_Work item_: Without adding anything, give again the lines from the one holding "Task: Enable the Saved Passwords checkbox" through the final line of the records, exactly, with both ends included and pictures dropped.

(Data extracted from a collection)
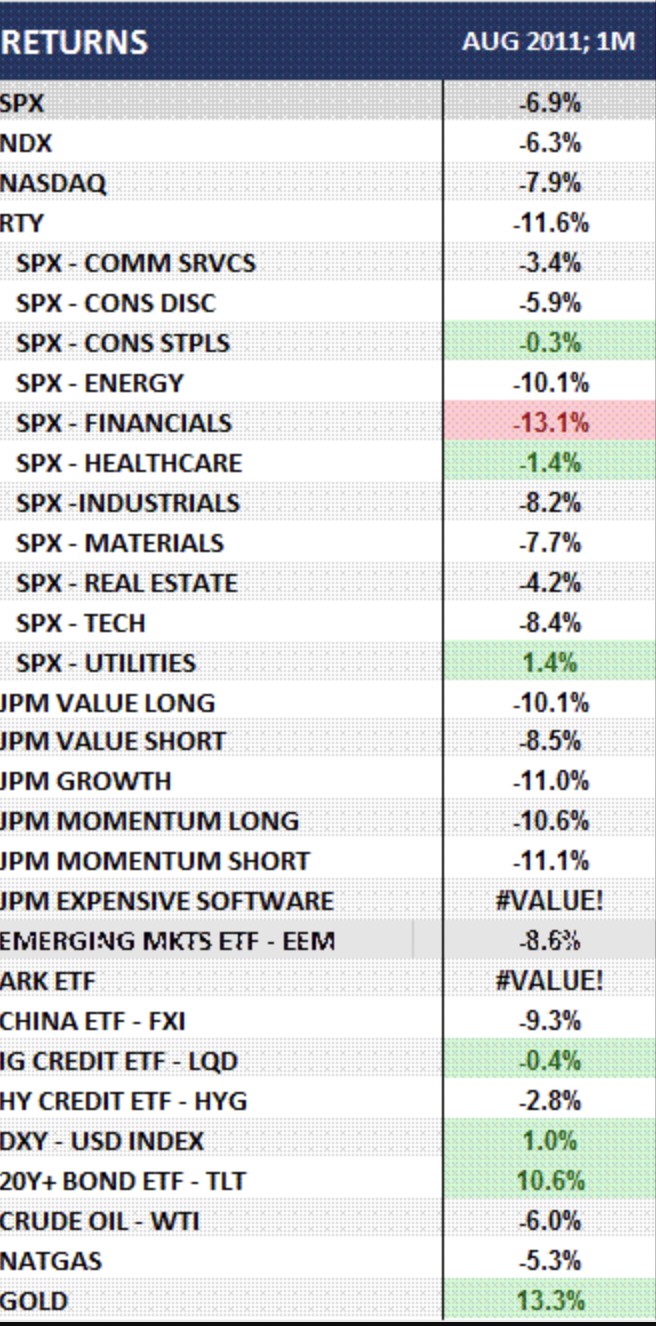
Task: Click the EMERGING MKTS ETF - EEM label
Action: [x=167, y=941]
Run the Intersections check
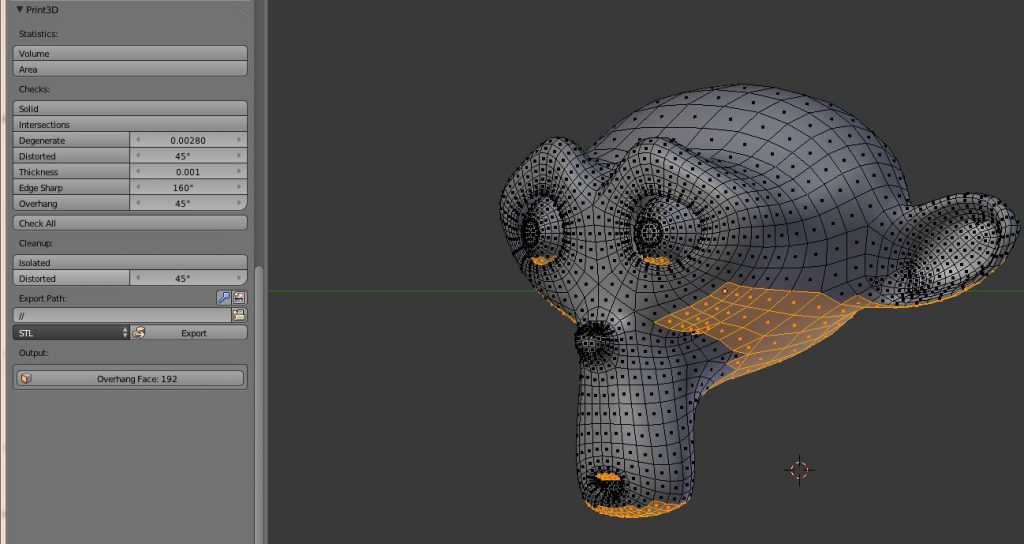The width and height of the screenshot is (1024, 544). pos(130,124)
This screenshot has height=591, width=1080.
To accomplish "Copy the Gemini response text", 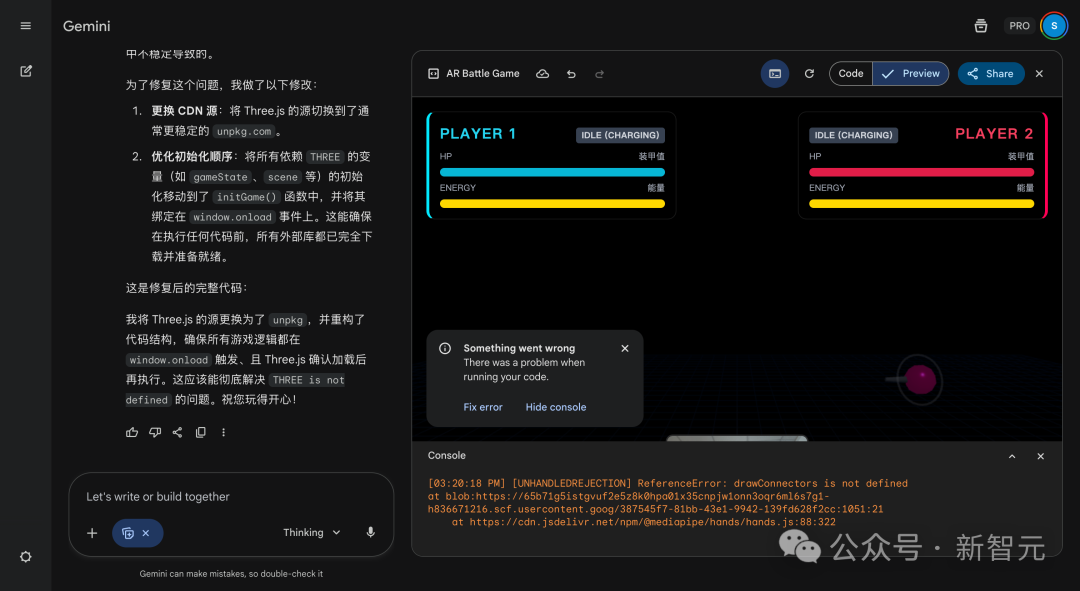I will (200, 431).
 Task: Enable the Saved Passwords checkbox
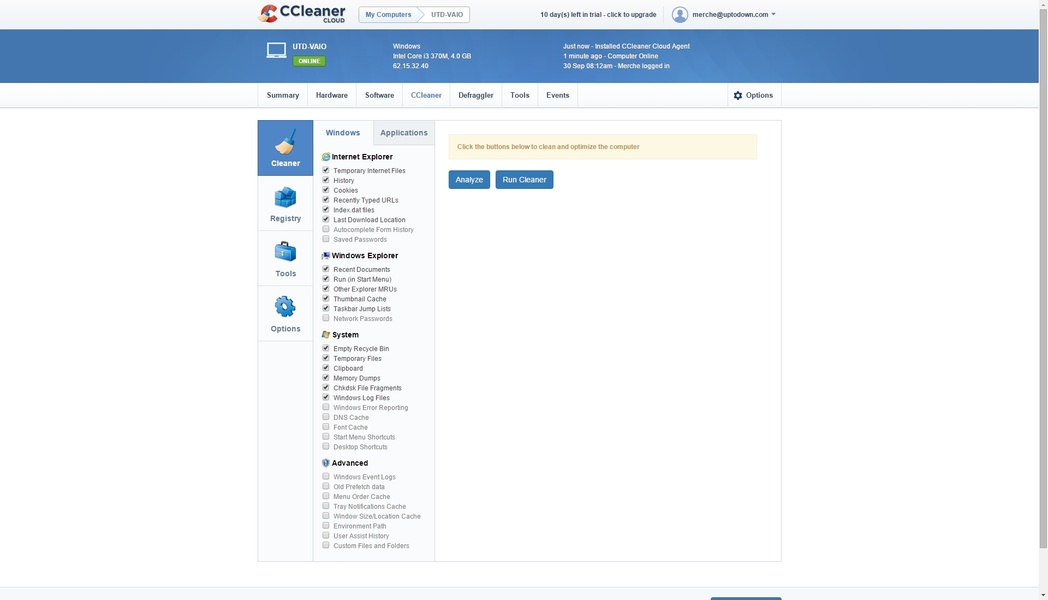pyautogui.click(x=326, y=239)
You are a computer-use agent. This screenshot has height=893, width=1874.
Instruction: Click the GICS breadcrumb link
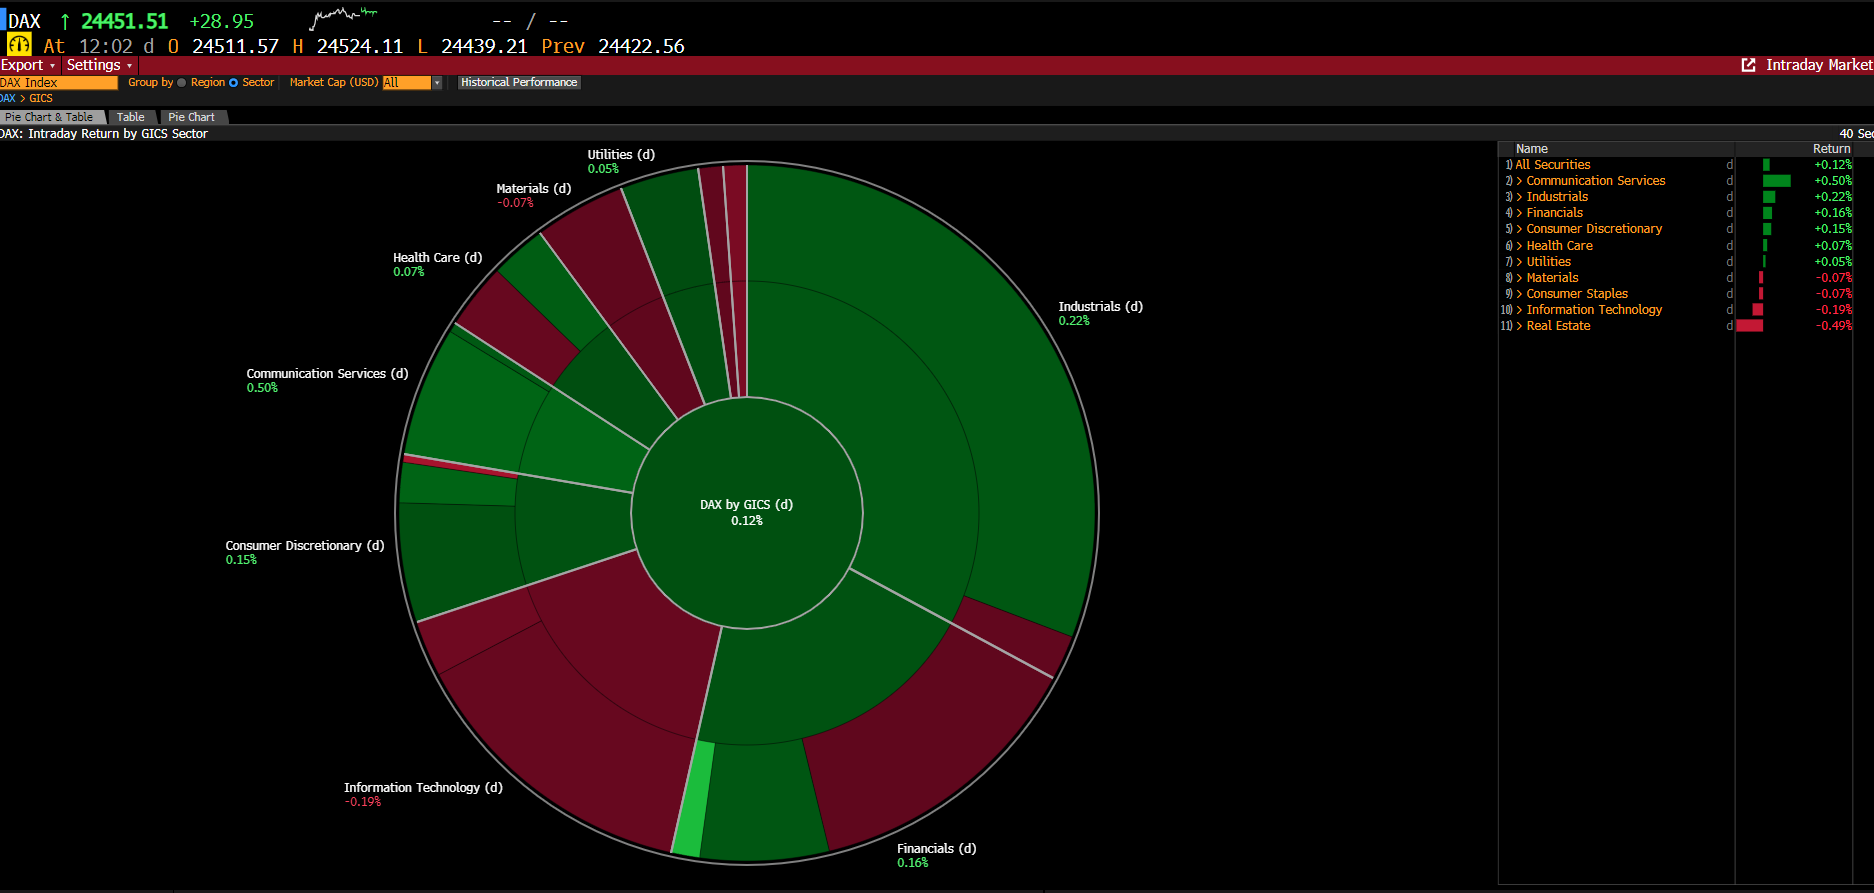[41, 98]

_Worked solution_:
 Task: Enable the Saved Passwords checkbox
pyautogui.click(x=326, y=239)
You are a computer-use agent. This screenshot has height=893, width=1874.
Instruction: Click the GICS breadcrumb link
[41, 98]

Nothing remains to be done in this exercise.